Ventricular arrhythmia may include the range from triple premature ventricular contraction s (PVCs) to ventricular fibrillation. Clinical presentation varies from asymptomatic to cardiac arrest. Ventricular tachycardia can cause life-threatening or fatal hemodynamic compromise or it can degenerate into a life-threatening rhythm called ventricular fibrillation. Common complications of ventricular tachycardia include sudden cardiac death, cardiomyopathy, ventricular fibrillation, and infection related to ICD. The prognosis of ventricular tachycardia in patients largely depends upon the presence and severity of underlying cardiac disease. Mortality of ventricular tachycardia is higher in patients with coronary artery disease and presence of LV dysfunction. Prognosis is generally good in patients with right ventricular dysplasia, idiopathic ventricular tachycardia or ventricular fibrillation treated medically. Contrary to previous studies, VT or VF at any time after STEMI was associated with higher mortality rate within 90 days. Late VT or VF (after 48 hours of hospital admission) after STEMI was associated with a higher risk of death than early VT or VF (within 48 hours of hospital admission).

Diagnosis

History and Symptoms

The symptoms of ventricular tachycardia will depend on the ventricular rate, the duration of tachycardia, and the presence of underlying disease. In general, the symptoms include shortness of breath, weakness, palpitations, fatigue, and syncope.

Physical Examination

Physical examination should consist of a thorough cardiac exam, lung exam, and close monitoring of vital signs. Jugular pulsation may be noted in the neck exam.

Laboratory Findings

Serial cardiac enzymes, serum electrolytes as well as calcium, magnesium and phosphate levels, should be obtained. A toxicology screen should also be obtained to assess for illicit drugs as the cause of the VT, as well as levels of medications that may have caused the VT.

Electrocardiogram

The diagnosis of ventricular tachycardia almost completely depends on EKG findings.
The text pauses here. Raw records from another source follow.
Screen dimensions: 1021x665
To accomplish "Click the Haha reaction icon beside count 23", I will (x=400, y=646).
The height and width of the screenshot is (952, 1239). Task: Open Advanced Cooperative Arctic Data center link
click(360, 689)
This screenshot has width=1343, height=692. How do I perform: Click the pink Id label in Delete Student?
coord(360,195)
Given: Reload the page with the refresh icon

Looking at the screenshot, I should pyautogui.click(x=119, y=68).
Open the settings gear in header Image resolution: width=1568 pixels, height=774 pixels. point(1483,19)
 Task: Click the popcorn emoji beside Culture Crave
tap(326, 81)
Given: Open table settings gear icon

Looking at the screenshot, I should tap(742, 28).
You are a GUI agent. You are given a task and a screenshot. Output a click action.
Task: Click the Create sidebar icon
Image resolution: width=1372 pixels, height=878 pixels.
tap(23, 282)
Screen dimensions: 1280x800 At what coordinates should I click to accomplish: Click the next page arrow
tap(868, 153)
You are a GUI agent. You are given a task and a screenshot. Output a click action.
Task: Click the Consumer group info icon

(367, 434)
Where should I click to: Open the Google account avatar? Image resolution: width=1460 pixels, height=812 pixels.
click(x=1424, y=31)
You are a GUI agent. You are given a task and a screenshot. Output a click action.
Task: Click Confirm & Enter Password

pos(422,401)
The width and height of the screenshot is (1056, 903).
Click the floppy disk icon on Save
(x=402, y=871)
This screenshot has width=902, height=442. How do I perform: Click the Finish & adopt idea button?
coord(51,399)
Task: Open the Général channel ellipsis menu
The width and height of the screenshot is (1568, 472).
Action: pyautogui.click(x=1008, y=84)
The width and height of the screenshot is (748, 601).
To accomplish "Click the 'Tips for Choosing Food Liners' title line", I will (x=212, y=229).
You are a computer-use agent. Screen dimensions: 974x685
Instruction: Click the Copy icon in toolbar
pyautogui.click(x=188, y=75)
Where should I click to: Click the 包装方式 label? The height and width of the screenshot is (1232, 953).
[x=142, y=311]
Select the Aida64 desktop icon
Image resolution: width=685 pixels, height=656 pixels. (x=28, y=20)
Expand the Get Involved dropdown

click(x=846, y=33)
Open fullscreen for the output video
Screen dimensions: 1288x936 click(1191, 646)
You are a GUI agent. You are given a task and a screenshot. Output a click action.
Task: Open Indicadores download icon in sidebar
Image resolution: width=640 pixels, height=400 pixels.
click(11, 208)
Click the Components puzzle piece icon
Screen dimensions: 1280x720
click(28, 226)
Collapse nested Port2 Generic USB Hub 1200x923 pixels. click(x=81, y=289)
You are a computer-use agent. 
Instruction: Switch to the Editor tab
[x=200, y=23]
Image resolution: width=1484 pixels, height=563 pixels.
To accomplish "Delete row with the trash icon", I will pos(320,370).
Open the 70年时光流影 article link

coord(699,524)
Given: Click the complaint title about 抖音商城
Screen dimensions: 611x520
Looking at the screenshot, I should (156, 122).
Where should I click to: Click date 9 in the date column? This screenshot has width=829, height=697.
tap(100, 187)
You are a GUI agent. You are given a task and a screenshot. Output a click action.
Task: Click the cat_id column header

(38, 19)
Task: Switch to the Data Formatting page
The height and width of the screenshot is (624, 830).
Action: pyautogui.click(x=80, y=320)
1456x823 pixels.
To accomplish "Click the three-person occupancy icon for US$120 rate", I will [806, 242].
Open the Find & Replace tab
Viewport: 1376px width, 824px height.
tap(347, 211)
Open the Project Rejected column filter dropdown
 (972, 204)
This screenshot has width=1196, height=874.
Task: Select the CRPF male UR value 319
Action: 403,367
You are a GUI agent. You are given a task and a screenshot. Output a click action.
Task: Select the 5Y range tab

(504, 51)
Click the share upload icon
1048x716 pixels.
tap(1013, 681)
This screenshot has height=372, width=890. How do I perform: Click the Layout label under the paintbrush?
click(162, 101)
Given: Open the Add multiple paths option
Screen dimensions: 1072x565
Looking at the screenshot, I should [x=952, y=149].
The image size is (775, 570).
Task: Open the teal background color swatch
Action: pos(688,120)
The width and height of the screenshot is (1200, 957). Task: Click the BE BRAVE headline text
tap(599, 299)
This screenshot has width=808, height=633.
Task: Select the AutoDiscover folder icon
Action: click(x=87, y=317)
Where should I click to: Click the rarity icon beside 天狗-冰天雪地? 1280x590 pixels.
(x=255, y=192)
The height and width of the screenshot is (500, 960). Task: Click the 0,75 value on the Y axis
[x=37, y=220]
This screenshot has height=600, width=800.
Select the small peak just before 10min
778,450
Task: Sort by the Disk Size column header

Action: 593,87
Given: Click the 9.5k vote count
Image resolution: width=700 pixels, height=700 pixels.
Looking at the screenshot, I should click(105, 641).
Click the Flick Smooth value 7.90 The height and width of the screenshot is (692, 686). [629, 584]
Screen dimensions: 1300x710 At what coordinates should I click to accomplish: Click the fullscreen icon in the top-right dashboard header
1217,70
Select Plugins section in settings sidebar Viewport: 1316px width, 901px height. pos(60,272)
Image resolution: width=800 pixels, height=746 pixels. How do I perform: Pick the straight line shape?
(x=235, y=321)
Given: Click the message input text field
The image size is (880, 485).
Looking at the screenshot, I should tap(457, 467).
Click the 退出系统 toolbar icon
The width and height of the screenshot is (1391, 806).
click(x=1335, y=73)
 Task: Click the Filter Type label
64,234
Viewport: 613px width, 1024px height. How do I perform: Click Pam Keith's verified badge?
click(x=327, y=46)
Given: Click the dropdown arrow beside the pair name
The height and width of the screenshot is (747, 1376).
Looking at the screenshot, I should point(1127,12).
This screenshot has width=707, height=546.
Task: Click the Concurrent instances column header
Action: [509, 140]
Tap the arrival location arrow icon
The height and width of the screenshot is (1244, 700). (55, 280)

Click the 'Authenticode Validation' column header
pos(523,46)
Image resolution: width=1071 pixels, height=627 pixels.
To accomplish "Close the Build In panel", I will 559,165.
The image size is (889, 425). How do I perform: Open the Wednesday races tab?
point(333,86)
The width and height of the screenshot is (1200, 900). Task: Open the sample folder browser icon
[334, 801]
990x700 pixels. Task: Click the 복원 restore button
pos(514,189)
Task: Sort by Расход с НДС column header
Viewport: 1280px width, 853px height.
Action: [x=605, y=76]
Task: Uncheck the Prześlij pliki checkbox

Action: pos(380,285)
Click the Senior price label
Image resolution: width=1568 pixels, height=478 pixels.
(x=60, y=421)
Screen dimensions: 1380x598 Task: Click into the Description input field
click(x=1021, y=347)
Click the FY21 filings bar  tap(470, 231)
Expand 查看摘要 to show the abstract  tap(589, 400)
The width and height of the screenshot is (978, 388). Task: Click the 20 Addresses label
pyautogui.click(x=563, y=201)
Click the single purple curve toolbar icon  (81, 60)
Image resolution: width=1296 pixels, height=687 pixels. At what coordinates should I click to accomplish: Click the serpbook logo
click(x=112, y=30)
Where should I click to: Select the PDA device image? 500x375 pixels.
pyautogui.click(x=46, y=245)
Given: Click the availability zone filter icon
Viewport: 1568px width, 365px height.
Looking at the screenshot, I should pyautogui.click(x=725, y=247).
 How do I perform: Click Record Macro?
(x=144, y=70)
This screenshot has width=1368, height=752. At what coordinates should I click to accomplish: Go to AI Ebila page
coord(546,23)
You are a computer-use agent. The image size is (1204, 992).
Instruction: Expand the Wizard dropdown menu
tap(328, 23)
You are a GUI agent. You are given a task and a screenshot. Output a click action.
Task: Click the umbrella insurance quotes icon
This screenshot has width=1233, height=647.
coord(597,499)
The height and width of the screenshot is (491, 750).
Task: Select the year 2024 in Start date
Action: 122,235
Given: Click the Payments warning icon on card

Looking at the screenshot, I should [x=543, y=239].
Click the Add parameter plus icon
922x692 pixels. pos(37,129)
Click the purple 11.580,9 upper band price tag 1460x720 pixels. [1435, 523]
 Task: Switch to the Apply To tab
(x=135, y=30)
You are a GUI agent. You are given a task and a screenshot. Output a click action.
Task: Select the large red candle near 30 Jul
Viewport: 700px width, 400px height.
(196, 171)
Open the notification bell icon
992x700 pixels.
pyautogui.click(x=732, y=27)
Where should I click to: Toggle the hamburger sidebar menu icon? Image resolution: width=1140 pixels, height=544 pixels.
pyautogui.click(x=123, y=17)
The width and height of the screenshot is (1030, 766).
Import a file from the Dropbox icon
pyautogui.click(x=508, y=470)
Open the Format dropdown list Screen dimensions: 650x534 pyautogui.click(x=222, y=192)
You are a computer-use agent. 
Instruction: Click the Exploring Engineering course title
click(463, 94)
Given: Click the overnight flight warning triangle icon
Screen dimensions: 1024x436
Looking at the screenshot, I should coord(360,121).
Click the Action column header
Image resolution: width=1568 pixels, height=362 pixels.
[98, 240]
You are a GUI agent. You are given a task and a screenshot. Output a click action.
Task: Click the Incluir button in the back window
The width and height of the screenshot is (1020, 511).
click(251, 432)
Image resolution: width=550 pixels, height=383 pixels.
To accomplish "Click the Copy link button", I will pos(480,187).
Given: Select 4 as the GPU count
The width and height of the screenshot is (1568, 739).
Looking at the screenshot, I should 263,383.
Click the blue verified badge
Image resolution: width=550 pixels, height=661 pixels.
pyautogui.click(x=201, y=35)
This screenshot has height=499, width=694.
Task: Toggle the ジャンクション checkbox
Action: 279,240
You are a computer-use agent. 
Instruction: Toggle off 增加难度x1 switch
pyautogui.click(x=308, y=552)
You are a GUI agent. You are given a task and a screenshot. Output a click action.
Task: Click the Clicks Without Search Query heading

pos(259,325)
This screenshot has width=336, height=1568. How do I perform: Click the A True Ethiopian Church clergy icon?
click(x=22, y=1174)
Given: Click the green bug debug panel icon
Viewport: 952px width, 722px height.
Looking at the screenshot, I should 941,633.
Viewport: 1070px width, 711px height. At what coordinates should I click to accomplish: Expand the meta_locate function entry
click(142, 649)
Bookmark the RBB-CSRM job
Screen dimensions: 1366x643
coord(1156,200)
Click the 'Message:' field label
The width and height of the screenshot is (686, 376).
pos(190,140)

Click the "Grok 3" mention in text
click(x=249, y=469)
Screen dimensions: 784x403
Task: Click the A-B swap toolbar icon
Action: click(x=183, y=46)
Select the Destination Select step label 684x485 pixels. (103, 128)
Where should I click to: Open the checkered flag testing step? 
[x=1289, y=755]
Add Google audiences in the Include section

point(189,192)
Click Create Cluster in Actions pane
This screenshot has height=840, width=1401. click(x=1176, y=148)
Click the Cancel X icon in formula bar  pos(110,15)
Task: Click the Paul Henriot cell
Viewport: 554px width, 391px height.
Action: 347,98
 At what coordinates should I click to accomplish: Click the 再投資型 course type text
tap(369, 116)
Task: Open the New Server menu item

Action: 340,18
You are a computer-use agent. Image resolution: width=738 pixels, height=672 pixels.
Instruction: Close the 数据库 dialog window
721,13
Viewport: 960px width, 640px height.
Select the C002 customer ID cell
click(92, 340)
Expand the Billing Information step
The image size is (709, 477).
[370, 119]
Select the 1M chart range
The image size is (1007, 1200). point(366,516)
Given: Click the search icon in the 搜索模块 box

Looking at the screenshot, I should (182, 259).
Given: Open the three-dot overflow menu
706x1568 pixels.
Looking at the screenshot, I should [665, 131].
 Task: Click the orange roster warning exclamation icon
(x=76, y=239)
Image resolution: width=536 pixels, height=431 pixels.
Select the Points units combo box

The details are illustrated below. It is important to differentiate it from other wide complex tachycardias. The rate is > 100 beats per minute and is usually 150-200 beats per minute. The QRS complex is wide (>140 milliseconds). AV dissociation is always present, but is evident in only 20% of cases of VT.

Chest X Ray

Chest X ray is done only when ventricular tachycardia leads to congestive heart failure or if a secondary pathological disease is suspected as the cause of ventricular tachycardia.

Echocardiography

Echocardiography can be performed in the patient with ventricular tachycardia to rule out structural abnormalities such as a right ventricular cardiomyopathy and silent ischemia on stress testing. Coronary arteriography is often performed in the patient with ventricular tachycardia to rule out obstructive coronary artery disease.

Treatment

Electrical Cardioversion

Therapy may be directed at either terminating an episode of the arrhythmia or for suppressing a future episode from occurring. The treatment is tailored to the specific patient, with regard to how well the individual tolerates episodes of ventricular tachycardia, how frequently episodes occur, their comorbidities, and their wishes. It is usually possible to terminate a VT episode with a direct current shock across the heart. This is ideally synchronized to the patient's heartbeat. As it is quite uncomfortable, shocks should be delivered only to an unconscious or sedated patient.

Surgery

Surgery is not a mainstay or a preferred method of treatment for ventricular tachycardia. There are some specific scenarios however in which revascularization may be considered, and may help in preventing VT.